## Task instructions
Set down, with no changes, the part of the entries below that opens with the line containing "Collapse AbstractQueuedSynchronizer with" and closes with the line containing "(x=20, y=80)".

## Input
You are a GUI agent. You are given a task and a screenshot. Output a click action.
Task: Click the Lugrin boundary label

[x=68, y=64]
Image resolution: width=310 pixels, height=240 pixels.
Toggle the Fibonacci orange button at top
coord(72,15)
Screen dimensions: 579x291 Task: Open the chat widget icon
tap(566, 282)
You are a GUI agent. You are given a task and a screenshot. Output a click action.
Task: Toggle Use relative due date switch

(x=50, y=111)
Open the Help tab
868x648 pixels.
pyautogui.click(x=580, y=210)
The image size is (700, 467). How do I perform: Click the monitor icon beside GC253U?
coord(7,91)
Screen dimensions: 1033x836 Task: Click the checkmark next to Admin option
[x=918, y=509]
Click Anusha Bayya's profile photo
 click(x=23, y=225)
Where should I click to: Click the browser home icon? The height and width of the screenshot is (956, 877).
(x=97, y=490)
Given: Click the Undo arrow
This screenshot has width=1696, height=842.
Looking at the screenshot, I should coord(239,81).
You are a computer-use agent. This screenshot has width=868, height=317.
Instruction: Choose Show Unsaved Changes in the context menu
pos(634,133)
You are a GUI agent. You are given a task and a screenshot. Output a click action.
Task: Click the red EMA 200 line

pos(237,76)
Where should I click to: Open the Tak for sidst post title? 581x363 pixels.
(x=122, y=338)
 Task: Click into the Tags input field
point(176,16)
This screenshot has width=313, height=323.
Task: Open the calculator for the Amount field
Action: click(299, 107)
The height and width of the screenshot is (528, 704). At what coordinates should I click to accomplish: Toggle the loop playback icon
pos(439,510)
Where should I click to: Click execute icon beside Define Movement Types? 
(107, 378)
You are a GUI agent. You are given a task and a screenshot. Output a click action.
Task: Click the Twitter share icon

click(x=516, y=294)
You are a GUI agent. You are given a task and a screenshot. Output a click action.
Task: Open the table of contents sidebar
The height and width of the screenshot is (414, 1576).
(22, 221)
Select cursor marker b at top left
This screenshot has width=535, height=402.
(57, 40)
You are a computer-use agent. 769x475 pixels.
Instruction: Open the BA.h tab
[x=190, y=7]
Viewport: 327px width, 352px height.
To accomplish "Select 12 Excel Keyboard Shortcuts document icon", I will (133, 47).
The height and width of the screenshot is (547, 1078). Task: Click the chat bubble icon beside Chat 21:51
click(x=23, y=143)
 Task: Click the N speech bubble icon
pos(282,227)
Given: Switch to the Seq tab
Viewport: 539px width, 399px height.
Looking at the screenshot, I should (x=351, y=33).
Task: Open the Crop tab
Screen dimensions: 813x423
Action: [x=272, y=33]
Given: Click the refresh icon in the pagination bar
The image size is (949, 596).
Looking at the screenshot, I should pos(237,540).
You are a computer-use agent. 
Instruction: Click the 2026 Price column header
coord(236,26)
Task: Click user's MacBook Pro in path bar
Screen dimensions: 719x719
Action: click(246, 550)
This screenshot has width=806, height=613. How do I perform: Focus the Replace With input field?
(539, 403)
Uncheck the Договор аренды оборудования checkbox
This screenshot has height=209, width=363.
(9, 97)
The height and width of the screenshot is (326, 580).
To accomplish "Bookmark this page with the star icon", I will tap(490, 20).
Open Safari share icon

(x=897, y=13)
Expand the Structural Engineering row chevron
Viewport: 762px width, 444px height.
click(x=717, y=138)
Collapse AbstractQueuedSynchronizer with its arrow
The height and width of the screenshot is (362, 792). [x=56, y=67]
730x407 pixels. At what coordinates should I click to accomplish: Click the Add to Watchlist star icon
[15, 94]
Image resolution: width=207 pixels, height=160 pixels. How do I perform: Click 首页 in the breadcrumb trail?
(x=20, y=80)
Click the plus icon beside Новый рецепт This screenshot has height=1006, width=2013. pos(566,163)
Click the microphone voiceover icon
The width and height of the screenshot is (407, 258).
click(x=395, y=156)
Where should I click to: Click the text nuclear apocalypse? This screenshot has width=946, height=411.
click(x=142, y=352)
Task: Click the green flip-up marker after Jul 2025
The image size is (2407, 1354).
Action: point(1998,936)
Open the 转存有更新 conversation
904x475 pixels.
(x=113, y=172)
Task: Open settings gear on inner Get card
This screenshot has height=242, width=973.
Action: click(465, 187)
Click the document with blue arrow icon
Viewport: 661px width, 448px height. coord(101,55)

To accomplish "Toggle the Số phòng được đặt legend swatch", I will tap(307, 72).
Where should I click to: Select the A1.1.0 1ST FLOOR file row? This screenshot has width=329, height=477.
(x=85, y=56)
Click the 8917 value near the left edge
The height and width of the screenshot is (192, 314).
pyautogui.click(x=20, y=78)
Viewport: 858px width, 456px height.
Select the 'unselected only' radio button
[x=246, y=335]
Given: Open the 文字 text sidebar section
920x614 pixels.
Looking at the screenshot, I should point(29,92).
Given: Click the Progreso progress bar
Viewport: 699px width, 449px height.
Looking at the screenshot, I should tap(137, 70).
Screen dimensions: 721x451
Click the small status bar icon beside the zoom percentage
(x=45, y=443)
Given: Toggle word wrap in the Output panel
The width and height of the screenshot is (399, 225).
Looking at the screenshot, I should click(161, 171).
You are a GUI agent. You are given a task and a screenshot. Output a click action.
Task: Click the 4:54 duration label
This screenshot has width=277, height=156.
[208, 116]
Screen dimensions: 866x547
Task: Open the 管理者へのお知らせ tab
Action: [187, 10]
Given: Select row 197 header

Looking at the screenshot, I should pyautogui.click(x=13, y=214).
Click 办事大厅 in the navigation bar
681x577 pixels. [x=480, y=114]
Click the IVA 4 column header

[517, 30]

## Complete response
Collapse AbstractQueuedSynchronizer with its arrow
The height and width of the screenshot is (362, 792). [x=56, y=67]
730x407 pixels. At what coordinates should I click to accomplish: Click the Add to Watchlist star icon
[15, 94]
Image resolution: width=207 pixels, height=160 pixels. How do I perform: Click 首页 in the breadcrumb trail?
(x=20, y=80)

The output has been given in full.